Between 8 and 12 September 2025, spatial planners from Avannaata Kommunia in Greenland participated in a week-long workshop dedicated to “Integrated Risk Management” of mass-movement processes. The event was organised in the framework of Swiss Polar Institute’s Konrad Steffen Grant.
The core idea of the workshop was to share first-hand experiences from complex process chain events in the Swiss Alps with Greenlandic colleagues and to explore whether some of the lessons learnt in the Alps could help the management of potential future events in Greenland. Lectures and exercises were provided by Dr. Cornelia Brönnimann from the Natural Hazard Division of the Canton of Bern and Prof. Markus Stoffel from the University of Geneva. Alexander Gamble from the Geology Department, Greenland Government complemented the inputs with experiences of the island’s government on tsunamigenic disasters.
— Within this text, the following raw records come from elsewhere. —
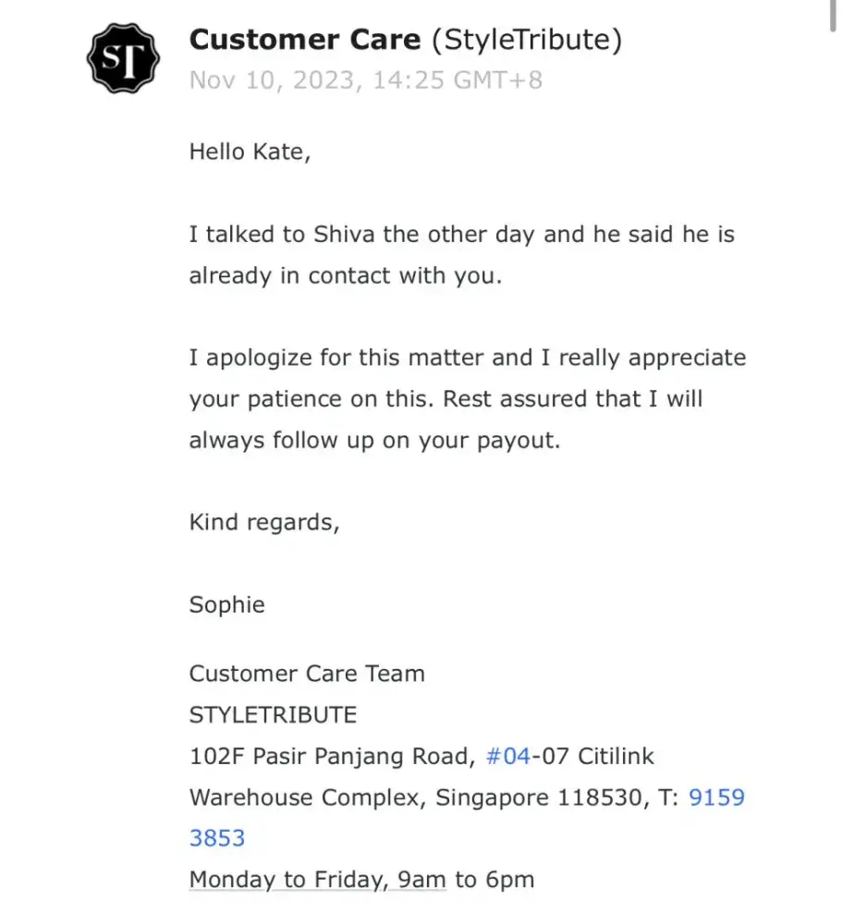The width and height of the screenshot is (842, 924).
Task: Click the (StyleTribute) label beside sender
Action: coord(527,40)
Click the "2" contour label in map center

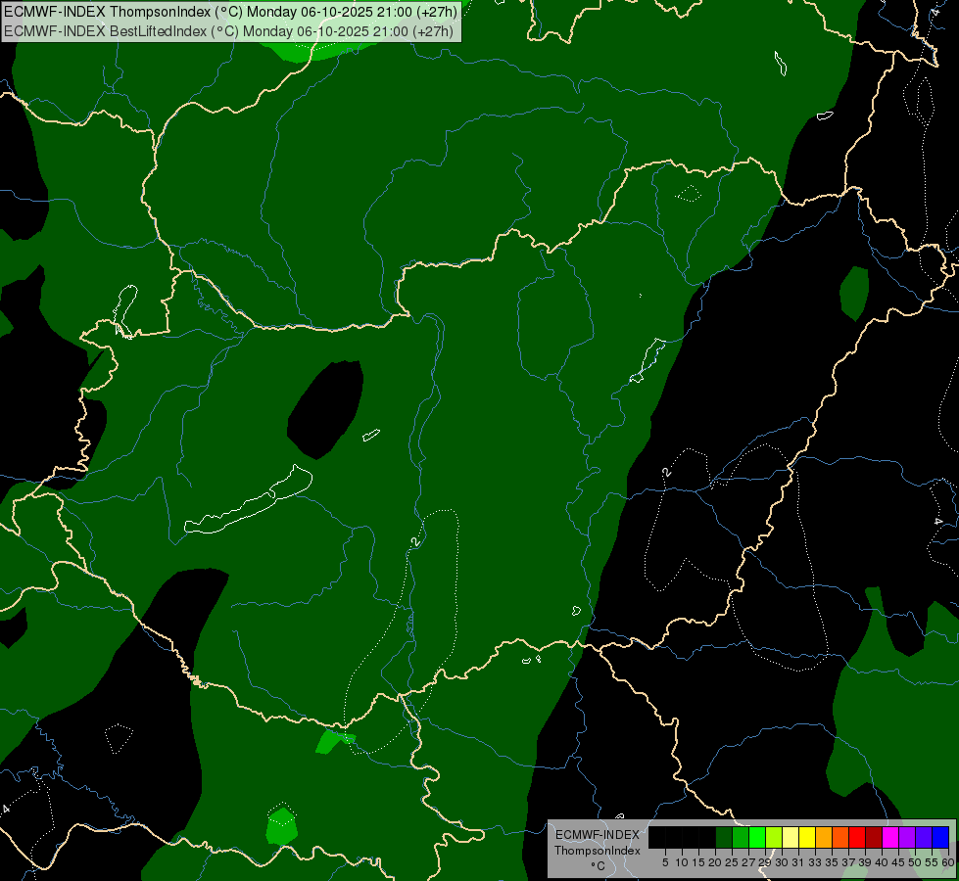pyautogui.click(x=416, y=540)
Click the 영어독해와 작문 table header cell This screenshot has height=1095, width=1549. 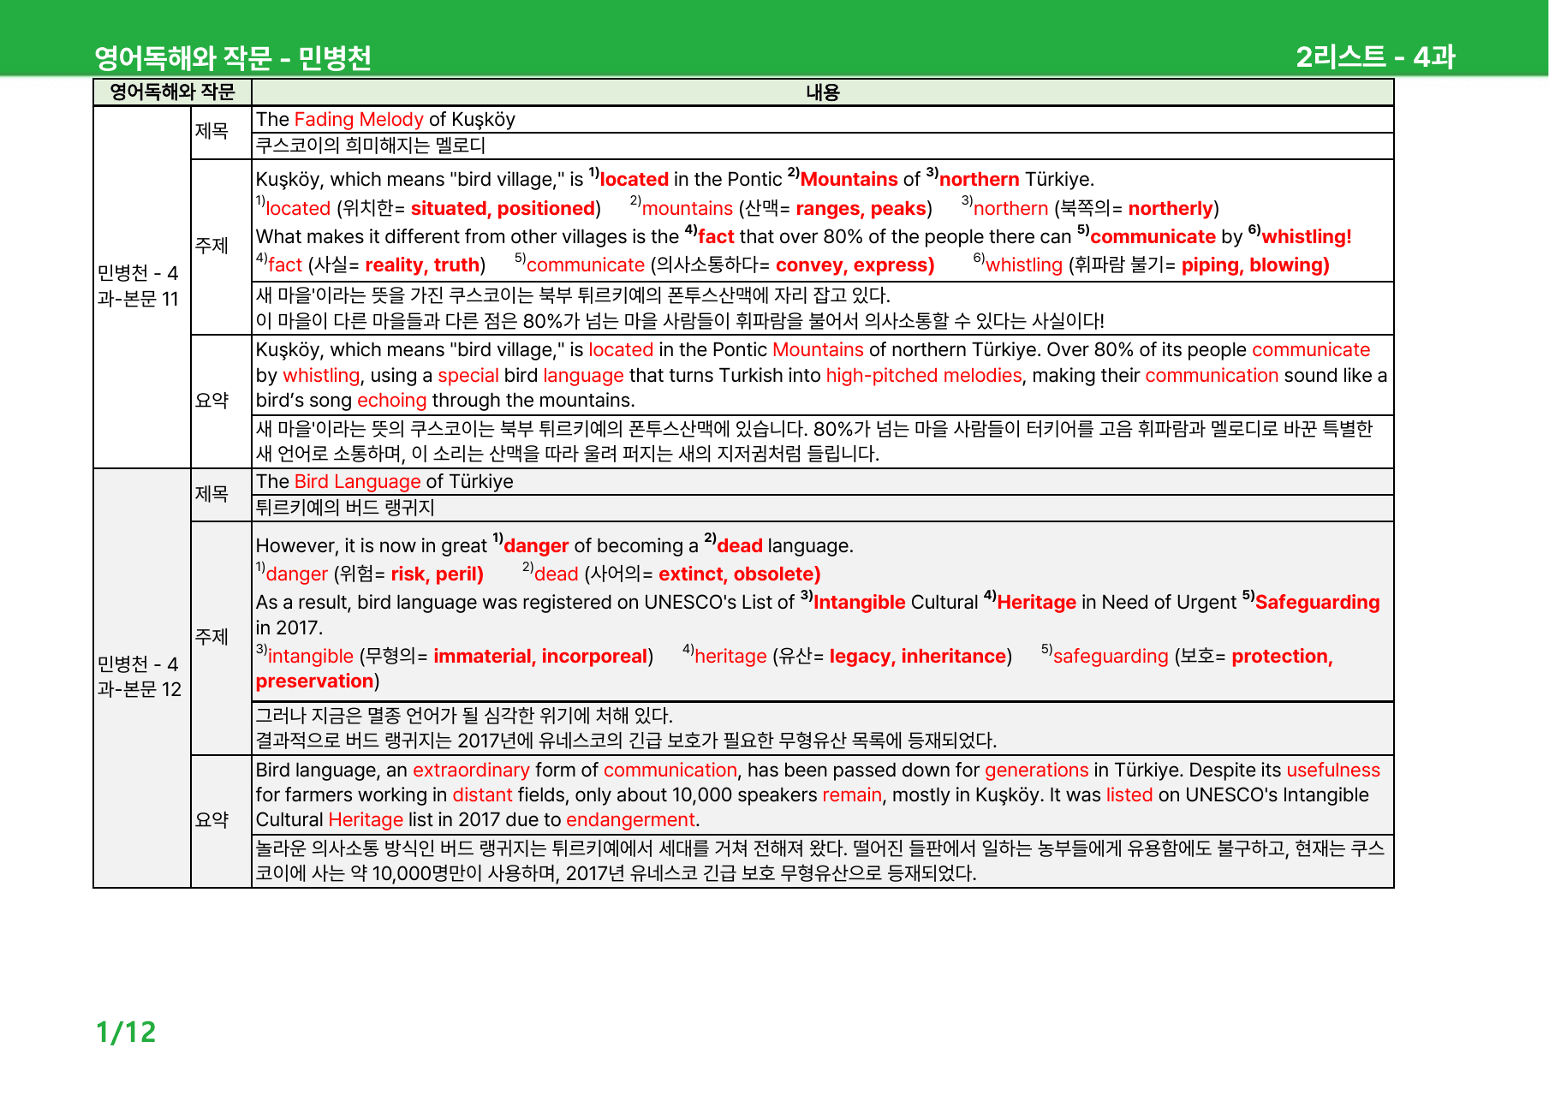pyautogui.click(x=172, y=92)
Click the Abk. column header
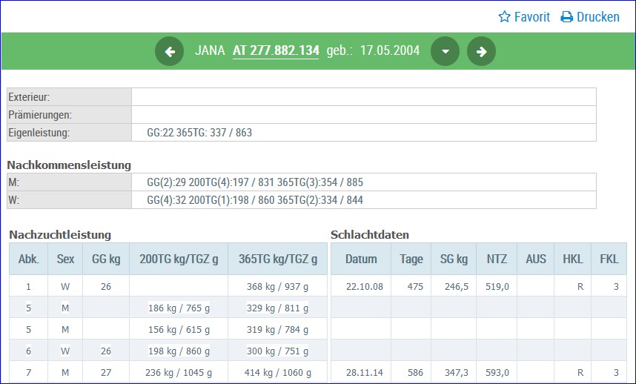Viewport: 636px width, 384px height. pos(28,259)
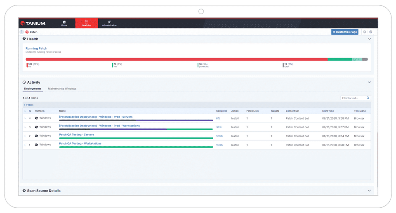Expand deployment row with ID 2
The image size is (396, 213).
(25, 136)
The workshop started with an indoor training and desk-based exercises in Ilulissat and continued with considerations on the probability of occurrence and intensity of potential tsunami waves as well as hands-on activities in the field on active debris-flow fans and rockfall talus deposits in Qaarsut and the surrounding settlements. The training programme was very much appreciated by the highly motivated participants and was a very rewarding experience for the instructors. The spatial planners also expressed a clear desire for an institutionalisation of the training and an expansion of activities to other regions of Greenland.